Verbraucherzentrale Hamburg: Vodafones Drückertrupps haben weiter Verträge untergeschoben

Verbraucherschützer haben Ordnungsgelder gegen Vodafone durchgesetzt, weil von Drückerkolonnen weiterhin Verträge untergeschoben wurden. Das gab die Verbraucherzentrale Hamburg am 13. Dezember 2022 bekannt(öffnet im neuen Fenster) . Vodafone Deutschland muss 41.000 Euro zahlen, weil gegen ein Gerichtsurteil des Landgerichts München I verstoßen wurde.
Demnach darf Vodafone Verbrauchern keinen Vertragsabschluss über das Produkt Red Internet & Phone Cable und/oder das Produkt Vodafone Sicherheitspaket bestätigen, wenn dies nicht von ihnen bestellt wurde. Weil man die Unterlassungspflicht mehrmals missachtete, hat die Verbraucherzentrale Hamburg Ordnungsgelder beantragt und erfolgreich beim Landgerichts München I (Aktenzeichen 1 HK O 14157/19) durchgesetzt.

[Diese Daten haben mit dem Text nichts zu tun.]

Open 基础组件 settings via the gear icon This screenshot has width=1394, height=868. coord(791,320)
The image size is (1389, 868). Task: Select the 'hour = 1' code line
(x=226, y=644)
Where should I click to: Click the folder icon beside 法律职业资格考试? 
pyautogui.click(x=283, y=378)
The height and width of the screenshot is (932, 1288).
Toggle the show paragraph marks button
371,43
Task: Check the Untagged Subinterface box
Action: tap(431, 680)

Neunmal konnten die Verbraucherschützer Vodafone in den zurückliegenden Monaten Verstöße gegen das im Jahr 2020 erlassene Urteil nachweisen. Das Landgericht hatte Ordnungsgelder von 3.000 beziehungsweise 5.000 Euro pro Zuwiderhandlung verhängt. "Es ist gut, dass Vodafone seine Vergehen nun auch finanziell zu spüren bekommt" , sagte Julia Rehberg von der Verbraucherzentrale Hamburg. Bei weiteren Verstoßfällen könnte das Gericht auch höhere Ordnungsgelder verhängen. Die Strafsummen gehen an die Staatskasse.
Kater mit Internetvertrag
"Immer wieder melden sich Betroffene bei uns, die gegen Rechnungen von Vodafone vorgehen müssen, für die es keine Vertragsgrundlage gibt" , berichtete Rehberg. Im Juli 2021 wurde berichtet , dass eine Beraterin einen zusätzlichen Vertrag auf den Namen des Katers einer Vodafone-Kundin gefälscht hatte. Es folgte ein Paket mit Router, Geräten und Vertragsunterlagen für Internet, Telefon und TV für Herrn Gysmo und monatliche Rechnungen an ihn. Die Tarifentgelte ließ Vodafone Deutschland vom Bankkonto der Betroffenen abbuchen.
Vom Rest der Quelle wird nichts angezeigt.